Göğüs Hastalıkları Anabilim Dalı Öğretim Üyesi Yrd. Doç. Dr. Onur Yazıcı, akciğer sertleşmesini (pulmoner fibrozis) alveol olarak adlandırılan hava keselerinin duvarlarının çeşitli nedenlerle sertleşmesi ve kalınlaşması sonucu oluşan bir grup akciğer hastalığını tanımladı ve hastalık hakkında bilgi verdi.
Sertleşme ve kalınlaşma sonucu oluşan hasarın alveollerde yara izine benzer bir görünüme neden olduğunu belirten Yazıcı, “Akciğerde bu hasarı başlatan sebepler bazen bulunabilmesine karşın çoğunlukla belirlenemez. İdiyopatik pulmoner fibrozis (İPF) hastalığı da nedeni belli olmayan akciğer sertleşmesi hastalıklarından birisi ve en sık görülenidir. İdiyopatik kelimesi tıp literatüründe nedeni bilinmeyen durumlar için kullanılan bir terimdir.” dedi.
Kimlerde İPF gelişir?
İPF hastalarının büyük kısmı 50 yaşın üzerindedir. Elli yaşın altında İPF görülmesi görece daha nadirdir. Erkekler kadınlara göre bu hastalığa daha fazla yakalanmaktadır. Bununla birlikte kadınların bu hastalığa yakalanma oranının yıllar içinde arttığı gözlenmektedir. Bazen İPF aynı ailenin üyelerinde gözükebilir. İPF hastalarının %90'da sigara içme öyküsü vardır. Bunun dışında viral enfeksiyonların, gastro-özofajiyel reflünün ve iş veya çevre ortamında maruz kalınan tozların hastalığın etyolojisinde yer alabileceği düşünülmüş ancak kesin olarak ispatlanamamışlardır.
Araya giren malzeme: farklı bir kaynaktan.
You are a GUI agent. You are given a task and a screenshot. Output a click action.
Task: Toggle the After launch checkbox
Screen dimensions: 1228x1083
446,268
İPF hastalarında belirtiler nelerdir?
İPF hastalarında hastalığın erken döneminde herhangi bir belirti olmayabilir veya kişi kendisinde başlayan şikayetleri yaşının ilerlemesine bağlayarak önemsemeyebilir. Bu hastalarda en sık görülen belirtiler kuru öksürük ve eforla gelişen nefes darlığıdır. Bu şikayetler başlangıçta hafif şiddette olabileceği gibi hastalık ilerlediğinde hastanın konforunu önemli ölçüde bozacak düzeye gelebilir. Kişi üstünü giyinip çıkarırken veya banyo yaparken bile belirgin nefes darlığı hissedebilir. Bu şikayetlerden başka hastalarda halsizlik, güçsüzlük, iştahsızlık, kilo kaybı ve parmaklarda çomaklaşma da görülebilir.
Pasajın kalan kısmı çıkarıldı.